Nobre avalia que, assim como no modelo de desenvolvimento alemão usado para reerguer a Alemanha oriental após a reunificação, é fundamental fixar pesquisadores na região amazônica. Ele citou o exemplo do Instituto Max Planck de Bioquímica, em Jena, que fica no antigo território oriental alemão. “Foram criados depois da reunificação e hoje fazem pesquisa de ponta e são parceiros importantes do Brasil”, citou.
Segundo o pesquisador, assim como no modelo alemão, os profissionais que devem ser fixados na Amazônia precisam ser de altíssimo gabarito, com perspectiva de carreira e vida por lá. Um outro elemento fundamental para Nobre é que esses pesquisadores sejam elementos de ligação com a ciência produzida em todo o país e internacionalmente. “Precisamos disseminar esses laboratório em toda a Amazônia. Não há uma única Amazônia, são várias. E precisam ser estudadas por grupos multi, inter e transdisciplinares de pesquisadores, que busquem compreender o funcionamento sistêmico da Amazônia”, destacou.
A atração de pesquisadores de excelência internacional para estágios prolongados foi outra sugestão apontada por Nobre, a fim de tornar a região Amazônica um polo de produção científica. “É muito difícil, mas temos que desenvolver essa capacidade. O ATTO está associado a programas de pós-graduação da região, mas é preciso associá-la a outras regiões, dentro e fora do Brasil. É preciso transformá-la e um laboratório que possa trazer jovens com novas ideias e novos desafios. Esta é uma vitalidade importante”, ressaltou.
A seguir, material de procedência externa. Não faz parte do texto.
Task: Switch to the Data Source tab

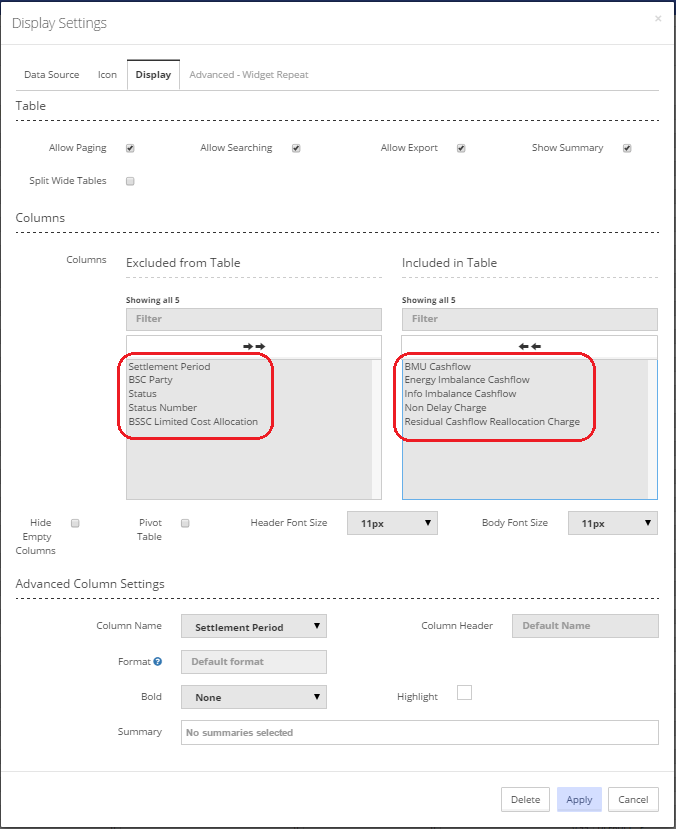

Para Nobre, é preciso que seja pensada também uma parceria com laboratórios avançados do Brasil e do exterior, tanto para a formação de doutores e pós-doutores, quanto para a realização de estágio sênior de pesquisadores da Amazônia. “É preciso que seja criada uma infraestrutura que leve pesquisadores da Amazônia à liderança em trabalhos científicos. Ou ainda, que seja estabelecida uma meta a ser atingida, que preveja a liderança de pesquisadores locais em trabalhos científicos nos próximos 15 anos”, disse.
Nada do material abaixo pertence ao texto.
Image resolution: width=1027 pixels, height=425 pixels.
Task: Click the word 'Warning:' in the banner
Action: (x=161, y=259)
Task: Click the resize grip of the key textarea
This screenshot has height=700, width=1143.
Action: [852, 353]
A geração do conhecimento tem que ser também local. Não há como fugir disso”, acrescentou o Acadêmico, que lembrou ainda a importância de se formar uma equipe técnica na região, com habilidades em desenho e implementação de sistemas de informação, ou seja, pessoal capacitado a manejar o grande volume de informação produzido pela torre.
torre_atto_edit.jpgPara que todo esse plano de desenvolvimento científico regional e nacional siga o caminho do sucesso, é preciso uma ferramenta básica: garantir o apoio institucional de longo prazo. “Para consolidar uma atividade como essa, é preciso no mínimo um apoio permanente de 10 a 15 anos, que assegure a eficácia e a continuidade de funcionamento instrumental do laboratório para sua plena consolidação”, defendeu Nobre.
“A marca do ATTO é do IMPA e isso precisa ser construído, por meio da apropriação de dados e de produção científica. É um legado que precisa ser construído lá, na Amazônia, a fim de que o resultado permaneça e propulsione a ciência amazônica”, finalizou o membro titular da ABC.
Para encerrar o encontro, Adalberto Val convocou a todos, cientistas e público, para que atuem no sentido de tornar a ciência uma atividade social. “Os cientistas precisam conversar entre si e com a sociedade. Precisamos insistir nisso. Mudar a educação e trabalhar para que a ciência seja de fato uma atividade com fins sociais”, afirmou Val. “Digo isso pois tivemos recentemente a extinção do Ministério da Cultura e da Ciência e Tecnologia. Semanas depois, o da Cultura foi retomado, mas o da Ciência, não. Por quê? Porque a sociedade não vai para o laboratório, já a cultura está em nosso dia a dia. Devemos externalizar para a sociedade brasileira a importância da ciência brasileira. Do contrário, não vamos avançar. Será uma interlocução entre nós mesmos”, opinou o Acadêmico.